ABCDEFGHIKLMNPQRSTVWXYZU

Protein alphabet

ACGT

DNA alphabet

[ ]

means any one of the characters enclosed in the brackets e.g., [LFYT] means one occurrence of L or F or Y or T

-

nothing, used as a spacer to clearly separate each position

x

with nothing following means any residue

means the preceeding residue is repeated 5 times

(m,n)

the preceeding residue is repeated between m to n times (n > m)

>

only at the end of a pattern and means nothing it may occur before a period

.

may be used at the end, means nothing

When using the stand-alone program, the pattern should be stored in a pattern input file, with the first line starting with ID followed by 2 spaces and a text string giving the pattern a name. There should also be a line starting with PA followed by 2 spaces and then the pattern description.

All other PROSITE codes in the first two columns are allowed, but only the HI code, described below is relevant to PHI-BLAST.

Here is an example from PROSITE:

ID CNMP_BINDING_2; PATTERN.
AC PS00889;
DT OCT-1993 (CREATED); OCT-1993 (DATA UPDATE); NOV-1995 (INFO UPDATE).
DE Cyclic nucleotide-binding domain signature 2.
PA [LIVMF]-G-E-x-[GAS]-[LIVM]-x(5,11)-R-[STAQ]-A-x-[LIVMA]-x-[STACV].
NR /RELEASE=32,49340;
NR /TOTAL=57(36); /POSITIVE=57(36); /UNKNOWN=0(0); /FALSE_POS=0(0);
NR /FALSE_NEG=1; /PARTIAL=1;
CC /TAXO-RANGE=??EP?; /MAX-REPEAT=2;

The line starting with ID gives the pattern a name.

The lines starting with AC, DT, DE, NR, NR, and CC are relevant to PROSITE users, but irrelevant to PHI-BLAST. These lines are tolerated, but ignored by PHI-BLAST.
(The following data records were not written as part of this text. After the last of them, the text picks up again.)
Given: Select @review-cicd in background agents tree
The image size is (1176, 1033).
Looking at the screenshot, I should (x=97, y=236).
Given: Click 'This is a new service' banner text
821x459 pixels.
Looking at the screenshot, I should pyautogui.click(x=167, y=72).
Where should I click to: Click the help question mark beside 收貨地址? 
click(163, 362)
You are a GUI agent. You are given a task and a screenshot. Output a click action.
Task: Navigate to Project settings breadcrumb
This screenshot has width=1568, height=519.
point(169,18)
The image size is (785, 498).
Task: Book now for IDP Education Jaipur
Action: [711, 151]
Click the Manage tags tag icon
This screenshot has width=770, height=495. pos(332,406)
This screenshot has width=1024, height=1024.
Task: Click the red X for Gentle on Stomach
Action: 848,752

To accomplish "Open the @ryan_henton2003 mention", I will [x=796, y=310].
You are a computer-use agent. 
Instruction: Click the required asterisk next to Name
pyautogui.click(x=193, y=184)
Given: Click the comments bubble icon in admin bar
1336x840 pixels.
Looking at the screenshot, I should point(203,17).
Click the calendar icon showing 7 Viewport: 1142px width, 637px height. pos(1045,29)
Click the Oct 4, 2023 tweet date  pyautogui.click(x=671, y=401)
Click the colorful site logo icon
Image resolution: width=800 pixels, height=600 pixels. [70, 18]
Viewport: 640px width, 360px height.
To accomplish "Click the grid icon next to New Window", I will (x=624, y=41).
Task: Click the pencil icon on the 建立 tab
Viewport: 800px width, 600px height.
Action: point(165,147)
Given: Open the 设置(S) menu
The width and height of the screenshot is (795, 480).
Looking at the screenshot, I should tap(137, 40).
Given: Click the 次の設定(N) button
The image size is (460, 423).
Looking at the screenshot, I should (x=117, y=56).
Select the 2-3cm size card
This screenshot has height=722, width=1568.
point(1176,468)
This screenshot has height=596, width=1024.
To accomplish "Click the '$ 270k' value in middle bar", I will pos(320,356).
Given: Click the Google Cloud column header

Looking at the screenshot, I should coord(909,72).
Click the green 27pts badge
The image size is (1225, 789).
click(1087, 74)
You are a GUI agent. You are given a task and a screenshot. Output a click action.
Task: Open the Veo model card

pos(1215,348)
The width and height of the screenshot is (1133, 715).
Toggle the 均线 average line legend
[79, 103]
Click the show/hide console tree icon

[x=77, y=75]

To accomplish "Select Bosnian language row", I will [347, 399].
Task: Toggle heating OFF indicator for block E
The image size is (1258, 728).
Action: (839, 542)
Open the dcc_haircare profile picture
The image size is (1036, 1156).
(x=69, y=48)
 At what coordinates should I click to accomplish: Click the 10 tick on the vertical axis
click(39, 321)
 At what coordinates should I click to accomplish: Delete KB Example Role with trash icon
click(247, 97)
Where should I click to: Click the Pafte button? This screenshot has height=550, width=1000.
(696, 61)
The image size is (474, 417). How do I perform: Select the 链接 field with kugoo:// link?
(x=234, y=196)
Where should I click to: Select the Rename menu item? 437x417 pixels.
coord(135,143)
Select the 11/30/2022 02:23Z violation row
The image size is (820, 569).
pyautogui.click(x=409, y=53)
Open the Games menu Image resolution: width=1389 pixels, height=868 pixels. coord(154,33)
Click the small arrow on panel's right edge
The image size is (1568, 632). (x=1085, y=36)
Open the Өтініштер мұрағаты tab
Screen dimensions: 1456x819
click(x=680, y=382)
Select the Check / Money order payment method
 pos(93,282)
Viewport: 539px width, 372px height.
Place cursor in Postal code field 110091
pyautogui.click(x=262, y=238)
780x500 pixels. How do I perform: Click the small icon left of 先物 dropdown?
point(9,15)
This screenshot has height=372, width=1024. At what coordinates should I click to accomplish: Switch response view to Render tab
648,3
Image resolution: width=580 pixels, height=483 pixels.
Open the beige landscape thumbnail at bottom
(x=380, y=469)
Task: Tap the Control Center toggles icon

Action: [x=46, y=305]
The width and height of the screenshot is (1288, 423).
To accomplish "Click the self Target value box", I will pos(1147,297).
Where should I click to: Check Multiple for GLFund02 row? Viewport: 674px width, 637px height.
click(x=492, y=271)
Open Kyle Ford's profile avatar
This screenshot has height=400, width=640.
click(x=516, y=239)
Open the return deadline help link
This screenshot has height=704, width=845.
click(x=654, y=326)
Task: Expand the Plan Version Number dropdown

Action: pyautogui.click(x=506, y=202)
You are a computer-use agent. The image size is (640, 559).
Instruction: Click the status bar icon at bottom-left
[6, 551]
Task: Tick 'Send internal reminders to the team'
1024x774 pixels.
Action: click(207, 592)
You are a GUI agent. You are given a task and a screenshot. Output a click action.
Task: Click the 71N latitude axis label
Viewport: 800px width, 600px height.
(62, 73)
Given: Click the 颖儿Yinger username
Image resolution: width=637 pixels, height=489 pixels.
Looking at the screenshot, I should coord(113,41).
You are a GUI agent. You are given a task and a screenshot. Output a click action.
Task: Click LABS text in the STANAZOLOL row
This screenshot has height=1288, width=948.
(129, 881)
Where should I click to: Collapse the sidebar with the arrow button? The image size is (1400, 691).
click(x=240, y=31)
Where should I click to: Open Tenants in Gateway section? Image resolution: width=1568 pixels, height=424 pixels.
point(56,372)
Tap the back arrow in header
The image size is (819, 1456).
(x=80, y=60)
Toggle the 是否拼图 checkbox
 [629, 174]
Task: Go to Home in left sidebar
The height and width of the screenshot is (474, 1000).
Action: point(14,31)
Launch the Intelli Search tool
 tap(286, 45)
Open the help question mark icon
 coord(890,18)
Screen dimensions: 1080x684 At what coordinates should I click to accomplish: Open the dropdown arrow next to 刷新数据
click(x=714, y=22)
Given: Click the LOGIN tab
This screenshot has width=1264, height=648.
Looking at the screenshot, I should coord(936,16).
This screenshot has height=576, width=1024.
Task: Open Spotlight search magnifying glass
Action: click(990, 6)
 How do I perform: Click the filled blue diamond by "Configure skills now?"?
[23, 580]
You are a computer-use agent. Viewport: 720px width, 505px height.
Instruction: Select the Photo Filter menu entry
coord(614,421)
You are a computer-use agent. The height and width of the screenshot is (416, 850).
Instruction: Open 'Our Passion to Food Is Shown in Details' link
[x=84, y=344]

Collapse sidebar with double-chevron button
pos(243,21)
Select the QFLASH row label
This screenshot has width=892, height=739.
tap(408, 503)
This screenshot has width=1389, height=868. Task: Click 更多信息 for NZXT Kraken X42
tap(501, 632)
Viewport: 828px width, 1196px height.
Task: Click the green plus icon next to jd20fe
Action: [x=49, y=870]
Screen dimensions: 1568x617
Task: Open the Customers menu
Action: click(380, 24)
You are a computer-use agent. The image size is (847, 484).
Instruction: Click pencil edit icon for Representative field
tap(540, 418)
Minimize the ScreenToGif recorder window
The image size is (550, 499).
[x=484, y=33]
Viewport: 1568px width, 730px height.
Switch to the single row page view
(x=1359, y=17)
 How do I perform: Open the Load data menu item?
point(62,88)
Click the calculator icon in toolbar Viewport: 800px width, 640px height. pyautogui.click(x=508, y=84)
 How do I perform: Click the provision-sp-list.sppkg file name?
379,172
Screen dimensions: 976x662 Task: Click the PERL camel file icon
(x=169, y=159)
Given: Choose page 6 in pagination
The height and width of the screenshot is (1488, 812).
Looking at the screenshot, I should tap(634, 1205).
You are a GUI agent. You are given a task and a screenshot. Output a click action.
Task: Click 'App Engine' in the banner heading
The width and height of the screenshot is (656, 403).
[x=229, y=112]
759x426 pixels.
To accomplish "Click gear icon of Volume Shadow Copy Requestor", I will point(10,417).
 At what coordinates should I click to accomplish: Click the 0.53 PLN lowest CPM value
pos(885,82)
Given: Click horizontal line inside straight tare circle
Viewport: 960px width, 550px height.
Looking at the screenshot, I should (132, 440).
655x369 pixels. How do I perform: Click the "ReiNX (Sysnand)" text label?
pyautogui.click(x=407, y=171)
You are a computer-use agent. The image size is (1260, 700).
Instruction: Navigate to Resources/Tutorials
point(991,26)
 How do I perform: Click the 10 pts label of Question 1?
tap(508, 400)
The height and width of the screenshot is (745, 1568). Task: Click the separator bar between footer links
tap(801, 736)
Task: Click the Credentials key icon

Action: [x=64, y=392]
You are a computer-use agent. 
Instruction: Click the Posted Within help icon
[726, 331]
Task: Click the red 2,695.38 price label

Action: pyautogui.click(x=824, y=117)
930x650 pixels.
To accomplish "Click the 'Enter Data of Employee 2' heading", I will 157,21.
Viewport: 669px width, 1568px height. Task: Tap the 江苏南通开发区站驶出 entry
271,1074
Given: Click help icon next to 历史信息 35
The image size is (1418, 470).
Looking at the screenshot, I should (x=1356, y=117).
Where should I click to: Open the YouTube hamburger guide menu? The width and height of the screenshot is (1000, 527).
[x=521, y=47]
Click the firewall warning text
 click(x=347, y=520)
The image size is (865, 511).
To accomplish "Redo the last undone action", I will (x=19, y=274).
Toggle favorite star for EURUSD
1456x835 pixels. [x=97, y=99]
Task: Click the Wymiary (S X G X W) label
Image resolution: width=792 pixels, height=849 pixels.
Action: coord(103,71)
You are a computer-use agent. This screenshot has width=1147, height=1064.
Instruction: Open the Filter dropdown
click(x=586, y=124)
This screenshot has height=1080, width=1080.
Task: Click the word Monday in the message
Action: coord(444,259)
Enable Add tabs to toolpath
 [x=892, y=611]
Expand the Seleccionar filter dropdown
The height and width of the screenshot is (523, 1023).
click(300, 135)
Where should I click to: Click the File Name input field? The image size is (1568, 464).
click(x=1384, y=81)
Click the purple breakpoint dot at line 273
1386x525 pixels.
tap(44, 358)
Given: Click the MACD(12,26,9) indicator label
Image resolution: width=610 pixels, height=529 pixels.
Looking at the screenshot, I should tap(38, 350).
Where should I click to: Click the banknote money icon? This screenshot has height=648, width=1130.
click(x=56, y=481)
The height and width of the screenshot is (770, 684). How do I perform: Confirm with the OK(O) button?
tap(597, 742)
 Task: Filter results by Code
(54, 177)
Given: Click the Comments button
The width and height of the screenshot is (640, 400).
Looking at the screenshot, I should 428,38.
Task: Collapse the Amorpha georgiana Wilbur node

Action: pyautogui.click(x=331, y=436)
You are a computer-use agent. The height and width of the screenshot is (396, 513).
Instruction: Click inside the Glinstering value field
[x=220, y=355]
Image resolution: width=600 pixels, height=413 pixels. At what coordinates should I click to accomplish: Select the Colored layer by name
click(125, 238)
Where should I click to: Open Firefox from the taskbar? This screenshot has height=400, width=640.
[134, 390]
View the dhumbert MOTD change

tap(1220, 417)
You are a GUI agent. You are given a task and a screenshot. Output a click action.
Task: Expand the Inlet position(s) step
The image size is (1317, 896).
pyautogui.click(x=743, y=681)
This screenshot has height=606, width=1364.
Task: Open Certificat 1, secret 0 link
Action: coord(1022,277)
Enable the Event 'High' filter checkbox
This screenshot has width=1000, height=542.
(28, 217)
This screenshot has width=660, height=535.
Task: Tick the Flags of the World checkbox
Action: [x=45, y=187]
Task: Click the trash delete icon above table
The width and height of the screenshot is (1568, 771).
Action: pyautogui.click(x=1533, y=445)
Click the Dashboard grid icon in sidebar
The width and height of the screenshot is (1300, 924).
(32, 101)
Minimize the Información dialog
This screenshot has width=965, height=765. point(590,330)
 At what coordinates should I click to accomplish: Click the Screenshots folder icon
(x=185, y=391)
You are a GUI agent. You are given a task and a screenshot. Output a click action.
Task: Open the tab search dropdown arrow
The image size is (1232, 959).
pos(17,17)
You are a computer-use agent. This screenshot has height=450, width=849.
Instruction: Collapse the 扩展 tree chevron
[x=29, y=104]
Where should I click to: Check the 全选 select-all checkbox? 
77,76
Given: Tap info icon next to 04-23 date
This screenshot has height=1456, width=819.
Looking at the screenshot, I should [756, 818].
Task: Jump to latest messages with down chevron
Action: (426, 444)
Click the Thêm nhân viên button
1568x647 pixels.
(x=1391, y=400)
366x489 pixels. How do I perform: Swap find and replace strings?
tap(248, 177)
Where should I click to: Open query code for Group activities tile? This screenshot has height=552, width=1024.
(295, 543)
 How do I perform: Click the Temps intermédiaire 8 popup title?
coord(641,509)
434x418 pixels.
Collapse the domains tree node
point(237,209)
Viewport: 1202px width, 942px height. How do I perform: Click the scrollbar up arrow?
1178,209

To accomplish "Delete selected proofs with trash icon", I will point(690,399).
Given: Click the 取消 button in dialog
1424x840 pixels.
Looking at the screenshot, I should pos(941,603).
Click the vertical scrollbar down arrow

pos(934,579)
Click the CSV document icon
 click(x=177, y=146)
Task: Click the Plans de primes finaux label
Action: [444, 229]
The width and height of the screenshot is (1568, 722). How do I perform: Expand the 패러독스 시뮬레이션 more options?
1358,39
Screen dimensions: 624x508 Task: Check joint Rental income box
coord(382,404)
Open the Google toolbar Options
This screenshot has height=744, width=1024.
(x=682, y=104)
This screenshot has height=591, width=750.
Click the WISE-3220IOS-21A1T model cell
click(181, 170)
The line starting with PA describes the pattern, which can be explained as the following.

Explanation of PROSITE example

Pattern Position

Pattern Syntax

Meaning

1

[LIVMF]

one of LIVMF

2

G

G

3

E

E

4

X

any one residue

5

[GAS]

one of GAS

6

[LIVM]

one of LIVM

7

X(5,11)

5 to 11 any residue

8

R

R

9

[STAQ]

one of STAQ

10

A

one A

11

X

any one residue

12

[LIVMA]

one of LIVMA

13

X

any one residue

14

[STACV]

any one of STACV

Note

total length of this motif/pattern is between 18 to 24 residues.

In this case the pattern ends with a period. It can end with nothing after the last specifying symbol or any number of > signs or periods or combination thereof. Given below is another example, illustrating the use of an HI line.

ID ER_TARGET; PATTERN.
ID ER_TARGET; PATTERN.
PA [KRHQSA]-[DENQ]-E-L>.
HI (19 22)
HI (201 204)
HI (201 204)

In this example, the HI lines specify that the pattern occurs twice, once from positions 19 through 22 in the sequence and once from positions 201 through 204 in the sequence. These specifications are relevant when stand-alone PHI-BLAST is used with the seedp option, in which the interesting occurrences of the pattern in the sequence are specified. In this case the HI lines specify which occurrence(s) of the pattern should be used to find good alignments.

In general, the seedp option is more useful than the standard patternp option ONLY when the pattern occurs K > 1 times in the sequence AND the user is interested in matching to J < K of those occurrences. Then using the HI lines enables the user to specify which occurrences are of interest.